UK Data Helps GBP Performance
The Pound exchange rate performed well again yesterday as markets reacted to some better-than-expected UK industrial output data. Beating estimates of 0.1%, the yearly industrial production figure for March came in at a six-month high of 0.7% thanks to a surprise uptick in oil and gas extraction. Manufacturing output also beat the market consensus with a print of 1.1% compared to forecasts of 1.0%. All in all the robust industrial data is not expected to bring about an upgrade to the first quarter’s GDP print of 0.3%, however, the National Institute of Economic and Social Research (NIESR) did announce that growth was likely to have accelerated to 0.4% during April.
Traders will be on the lookout today for any signs of hawkishness from the Bank of England’s latest quarterly inflation report. A potential uptick in UK wages or a downtick in British unemployment could also give Sterling a fresh lease of life on the currency market.
Sterling retained a strong exchange rate against the Euro yesterday, buoyed by sanguine UK industrial output numbers and fears in Europe that Greece is rapidly approaching the bottom of the barrel in terms of public finances.
Traders were encouraged on Monday when the Hellenic nation announced that it had completed a €750 million payment to the IMF, but encouragement turned to dismay when it emerged that the payment had been made with funds from Greece’s emergency holding account at the IMF itself. This was seen as a clear sign that the Hellenic nation will need to agree upon a deal sharpish if it is to avoid an unprecedented exit from the Eurozone.
Data wise, the single currency could receive a boost this morning if Eurozone growth prints at 0.4% as expected for the first quarter, as this would mark a stronger score than both Britain (0.3%) and the US (0.05%).
US Dollar
Yesterday morning’s better-than-anticipated industrial production report was the catalyst for another surge in support for Sterling against the US Dollar yesterday. The Pound climbed two cents against the ‘Greenback’ during the day to strike a fresh 2015 high ahead of today’s key inflation report from the Bank of England.
Sterling bulls will be looking for hints that some policymakers are ready to start raising interest rates in the UK in the foreseeable future.
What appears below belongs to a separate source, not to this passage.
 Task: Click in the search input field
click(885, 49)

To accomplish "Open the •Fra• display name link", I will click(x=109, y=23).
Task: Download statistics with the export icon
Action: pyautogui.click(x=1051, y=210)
But with GBP/USD five cents higher than it was last Thursday, there is considerable scope for a rebound lower if markets are disappointed by the BoE statement. Indeed, profit taking could easily hit ‘Cable’ tomorrow even if the British labour market figures and inflation report are only considered mildly, not massively, encouraging.
Canadian Dollar
The Pound to Canadian Dollar exchange rate rallied initially yesterday on the upbeat UK manufacturing report but demand for the ‘Loonie’ surged later on in the day when OPEC announced that demand for oil was likely to be higher than initially anticipated this year. The OPEC statement sent crude higher by around 2.5% and this bolstered the appeal of the commodity-sensitive ‘Loonie’.
Australian Dollar
Sterling remained fairly flat against the Australian Dollar yesterday, close to a two-month high, as markets reacted to comments from Australian Treasurer Joe Hockey suggesting that the budget deficit will be lower-than-expected this year. The encouraging remarks helped the ‘Aussie’ avoid further losses against the surging Pound.
New Zealand Dollar
Worries that the Reserve Bank of New Zealand could be on the verge of a mini rate-cutting cycle and hopes that the Bank of England could start raising rates sooner-than-anticipated sent the Pound higher by around two cents to a fresh four-year high against the New Zealand Dollar yesterday.